EXERCISE DATA:
========================
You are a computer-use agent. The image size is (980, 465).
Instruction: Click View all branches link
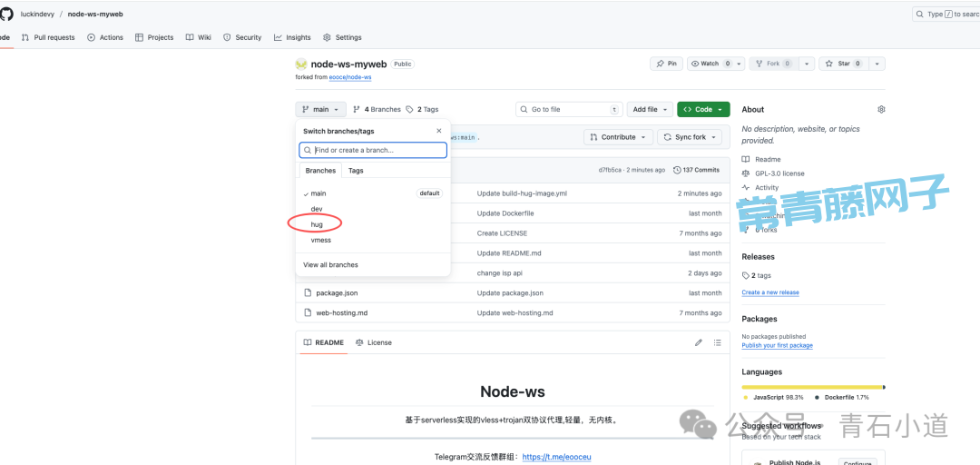330,265
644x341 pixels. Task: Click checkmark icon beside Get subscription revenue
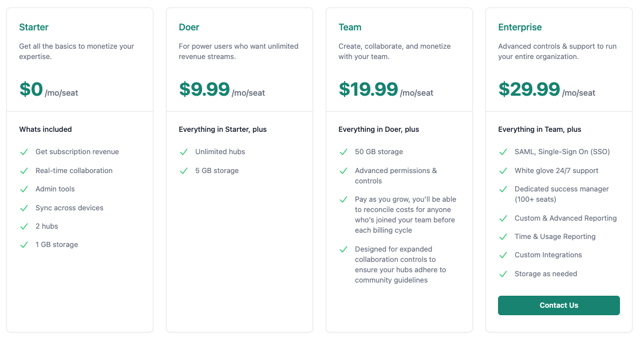(24, 152)
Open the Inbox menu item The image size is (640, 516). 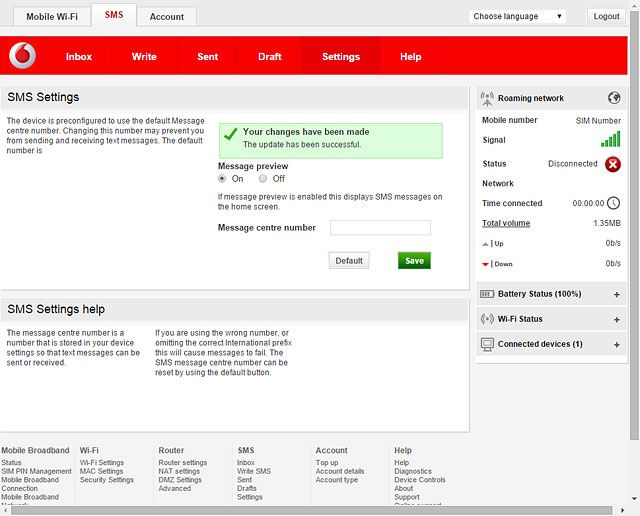[x=79, y=57]
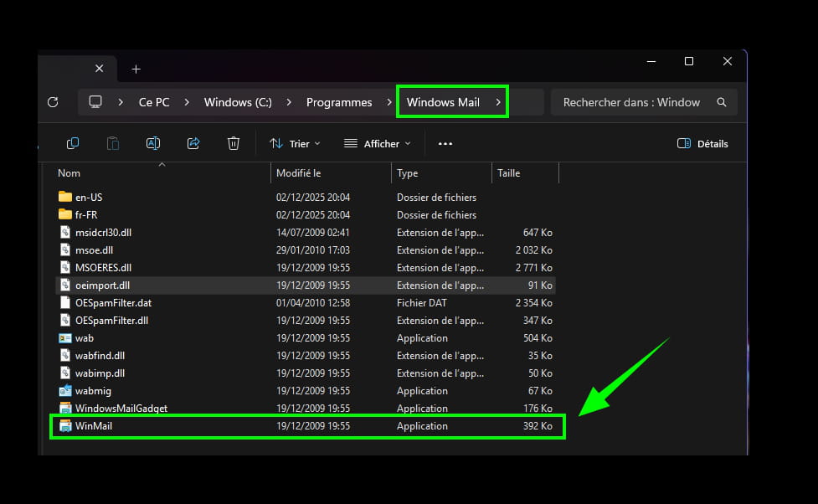
Task: Click the PC monitor icon in address bar
Action: tap(95, 102)
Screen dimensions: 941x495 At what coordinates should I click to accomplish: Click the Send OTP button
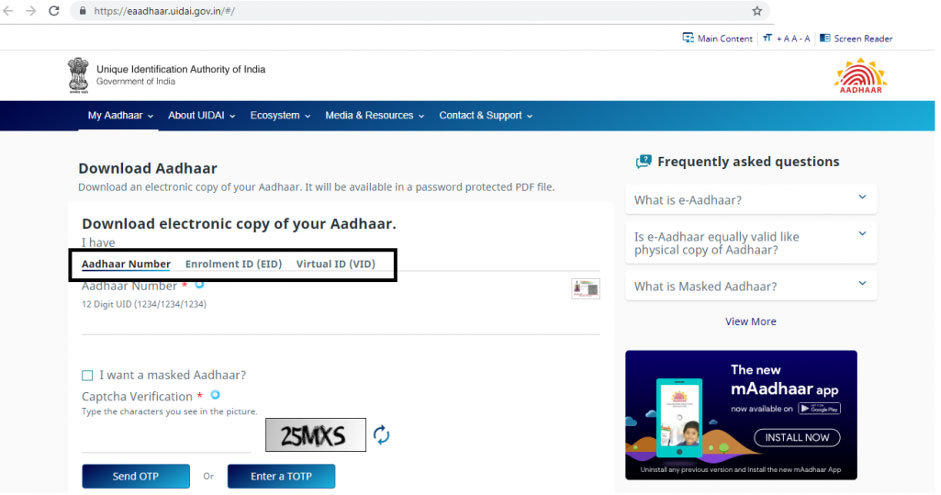(x=136, y=476)
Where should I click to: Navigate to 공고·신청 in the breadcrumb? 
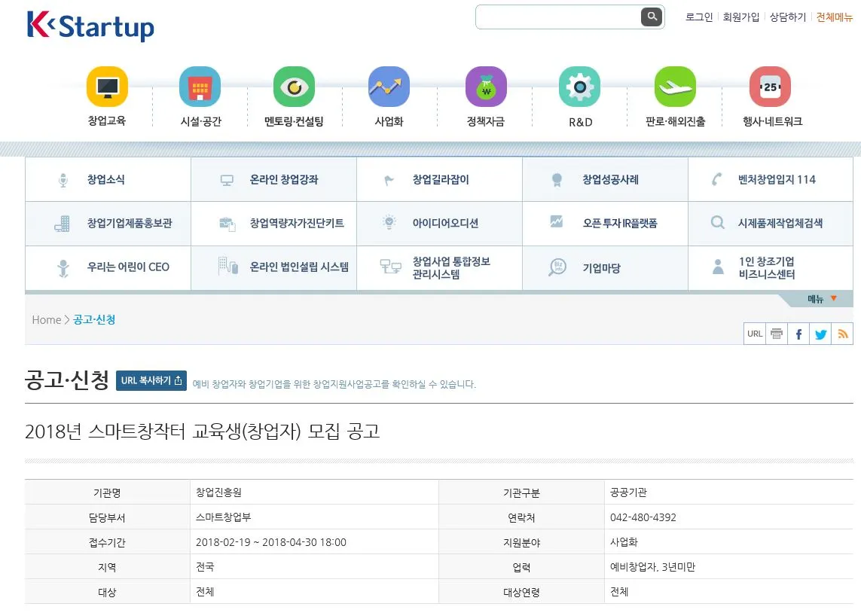pyautogui.click(x=94, y=319)
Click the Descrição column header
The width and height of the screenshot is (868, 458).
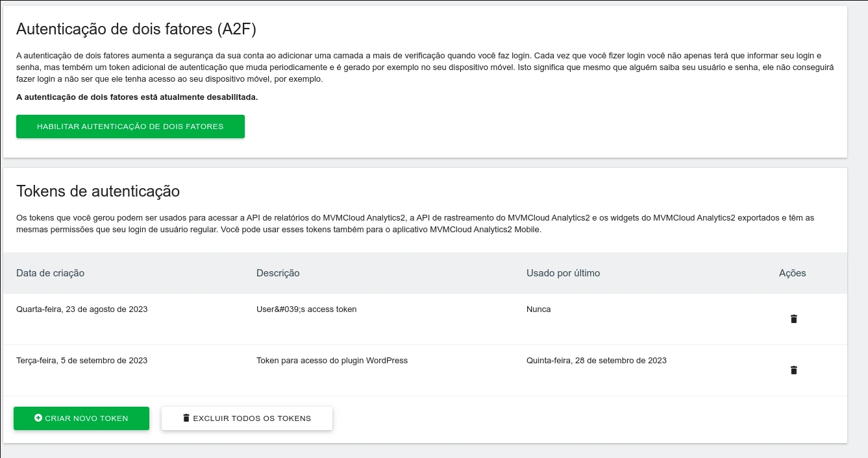(278, 273)
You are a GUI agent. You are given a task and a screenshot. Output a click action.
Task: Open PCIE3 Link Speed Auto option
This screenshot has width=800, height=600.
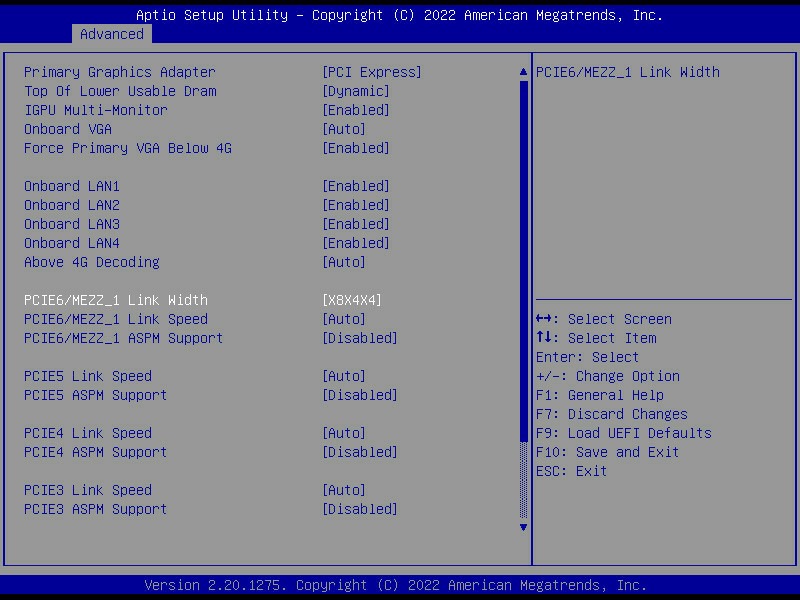(343, 490)
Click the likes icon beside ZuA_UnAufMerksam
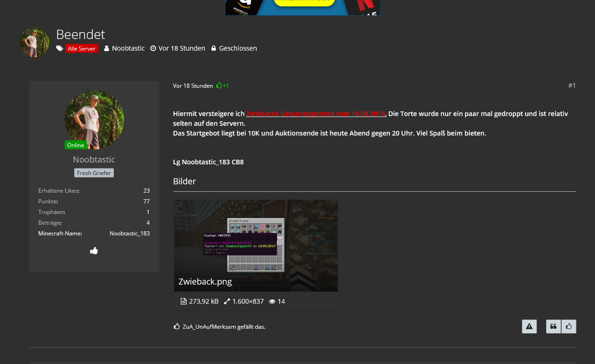 177,326
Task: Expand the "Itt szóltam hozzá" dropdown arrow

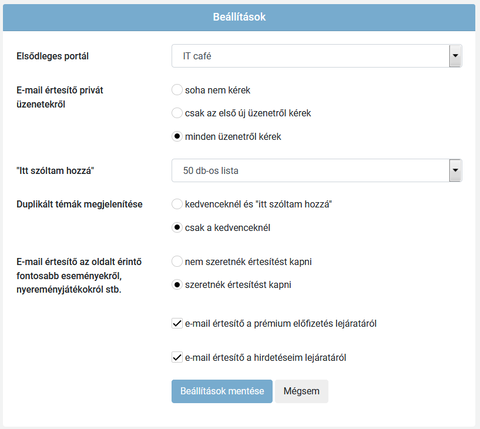Action: coord(455,170)
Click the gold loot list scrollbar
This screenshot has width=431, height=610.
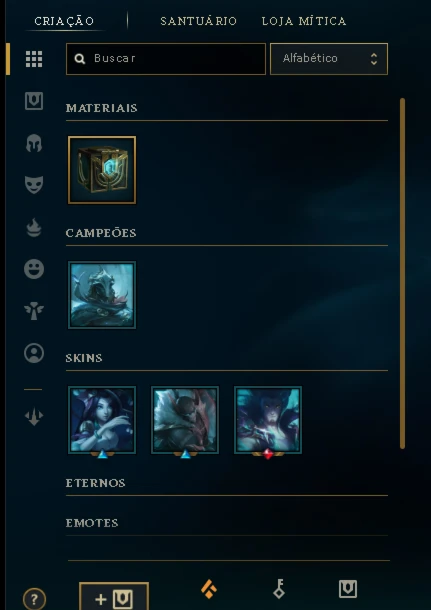click(402, 273)
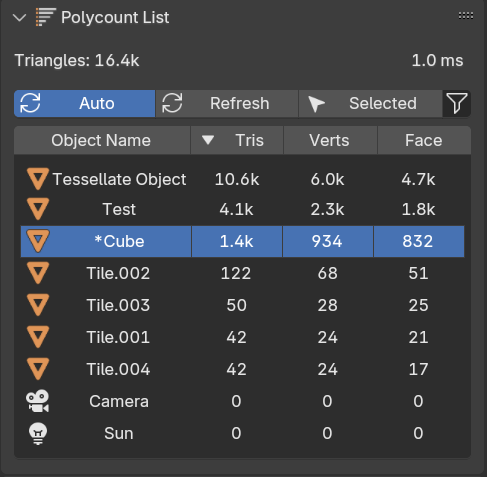
Task: Click the Tris sort arrow
Action: tap(208, 140)
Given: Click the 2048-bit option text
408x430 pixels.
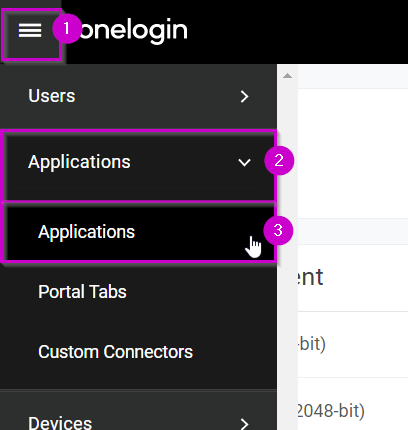Looking at the screenshot, I should (330, 411).
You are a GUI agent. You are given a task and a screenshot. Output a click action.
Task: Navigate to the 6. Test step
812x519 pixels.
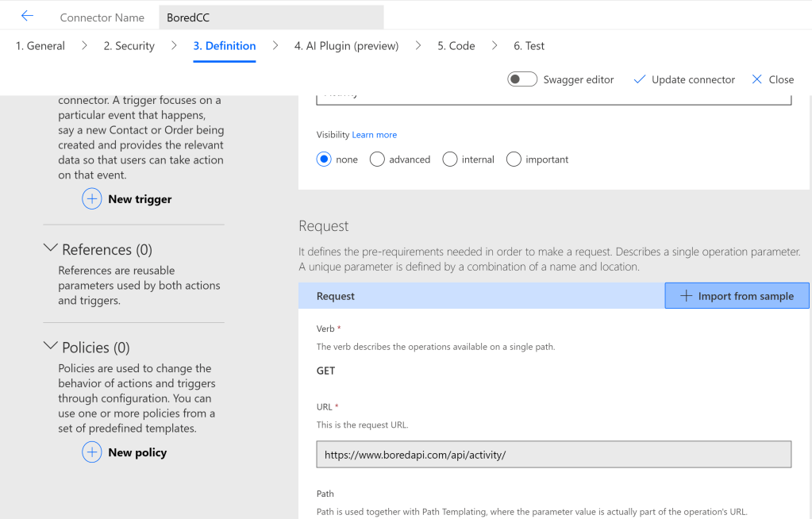(x=529, y=46)
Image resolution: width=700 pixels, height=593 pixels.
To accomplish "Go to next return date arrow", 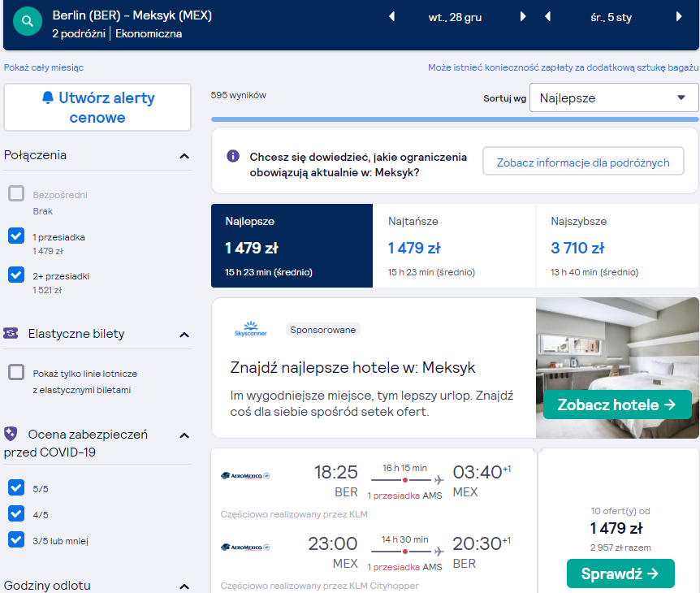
========================
Where the line containing "Task: Open PCIE3 Link Speed Auto option" appears, begin writing out the lines word for word, and continue through the last line of the data, leaving out pictures.

REPLY TO THE EXERCISE:
Task: Open PCIE3 Link Speed Auto option
This screenshot has width=800, height=600.
(343, 490)
Click the likes icon beside ZuA_UnAufMerksam
 177,326
Task: Expand the "Itt szóltam hozzá" dropdown arrow

Action: coord(455,170)
Click the gold loot list scrollbar
This screenshot has width=431, height=610.
click(402, 273)
Task: Click the Tris sort arrow
Action: tap(208, 140)
Given: Click the 2048-bit option text
408x430 pixels.
Looking at the screenshot, I should (330, 411).
You are a GUI agent. You are given a task and a screenshot. Output a click action.
Task: Navigate to the 6. Test step
812x519 pixels.
(x=529, y=46)
Image resolution: width=700 pixels, height=593 pixels.
To accomplish "Go to next return date arrow", 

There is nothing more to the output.